Changing stroke rehab and research worldwide now.Time is Brain! trillions and trillions of neurons that DIE each day because there are NO effective hyperacute therapies besides tPA(only 12% effective). I have 523 posts on hyperacute therapy, enough for researchers to spend decades proving them out. These are my personal ideas and blog on stroke rehabilitation and stroke research. Do not attempt any of these without checking with your medical provider. Unless you join me in agitating, when you need these therapies they won't be there.

What this blog is for:

My blog is not to help survivors recover, it is to have the 10 million yearly stroke survivors light fires underneath their doctors, stroke hospitals and stroke researchers to get stroke solved. 100% recovery. The stroke medical world is completely failing at that goal, they don't even have it as a goal. Shortly after getting out of the hospital and getting NO information on the process or protocols of stroke rehabilitation and recovery I started searching on the internet and found that no other survivor received useful information. This is an attempt to cover all stroke rehabilitation information that should be readily available to survivors so they can talk with informed knowledge to their medical staff. It lays out what needs to be done to get stroke survivors closer to 100% recovery. It's quite disgusting that this information is not available from every stroke association and doctors group.

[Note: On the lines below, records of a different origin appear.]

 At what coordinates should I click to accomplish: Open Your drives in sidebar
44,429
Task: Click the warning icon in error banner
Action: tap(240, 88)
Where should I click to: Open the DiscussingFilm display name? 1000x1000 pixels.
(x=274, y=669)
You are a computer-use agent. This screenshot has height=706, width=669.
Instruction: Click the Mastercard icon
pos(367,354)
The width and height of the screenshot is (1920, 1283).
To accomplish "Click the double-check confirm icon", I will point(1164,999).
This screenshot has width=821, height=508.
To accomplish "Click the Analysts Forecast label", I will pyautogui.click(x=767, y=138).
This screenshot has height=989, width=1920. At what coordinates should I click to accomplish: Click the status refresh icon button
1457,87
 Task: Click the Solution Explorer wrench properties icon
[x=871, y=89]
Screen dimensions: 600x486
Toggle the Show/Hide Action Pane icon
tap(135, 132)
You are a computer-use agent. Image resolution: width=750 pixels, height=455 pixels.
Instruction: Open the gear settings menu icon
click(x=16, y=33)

Thursday, February 9, 2017

Kidney Function Affects Short-Term Stroke Outcomes

My reading into this is that kidney treatment somehow takes a back seat after a stroke. With these scores is the success rate better or worse than standard patients that come in with these scores? This analysis is what should have been done rather than telling us nothing useful.
http://dgnews.docguide.com/kidney-function-affects-short-term-stroke-outcomes?
A routine blood test that measures kidney function can be a valuable predictor of short-term outcomes for patients who have experienced a stroke, according to a study published in the February issue of the journal Stroke.
Nada El Husseini, MD, Wake Forest School of Medicine, Winston-Salem, North Carolina, and colleagues analysed data on more than 232,000 patients aged 65 years and older who had experienced an ischaemic stroke and were admitted to 1,581 US hospitals over a 3-year period.
The researchers found that those patients with renal dysfunction upon admission, as indicated by the estimated glomerular filtration rate (eGFR) and basic demographic information such as age, race, and sex, were significantly more likely to die while hospitalised and far less likely to be discharged home.
“Kidney disease is frequently a comorbidity in patients with acute ischaemic stroke,” said Dr. El Husseini. “This one test done on admission to measure kidney function can be used to better inform patients with ischaemic stroke and their families about what to expect.”
The they study, the researchers found that in-hospital mortality was most common (29.2%) among patients with eGFR scores ≤15 without dialysis and least common (9.1%) among those with scores ≥60.
The data also revealed that discharge home was most common (42.8%) among the patients with eGFR scores ≥60 and least common (23.5%) among those with scores of ≤15 without dialysis. The findings regarding those with eGFR scores between 16 and 59 followed similar trends in short-term outcomes, with higher scores correlating to lesser risk of in-hospital mortality and greater odds of being discharged home.
“Any renal dysfunction was associated with increased risk of inpatient mortality and any eGFR less than 30 with lower likelihood of being discharged home,” said Dr. El Husseini. “Kidney function is clearly an important factor in stroke patients.”
Because the study was limited to Medicare patients aged 65 years and older who were admitted to facilities participating in a voluntary nationwide quality-improvement program, the research results may not be directly applicable to other populations, noted Dr. El Husseini.
But future research in this area might “determine if specific interventions could further influence short-term outcomes following stroke in those with kidney disease,” she said.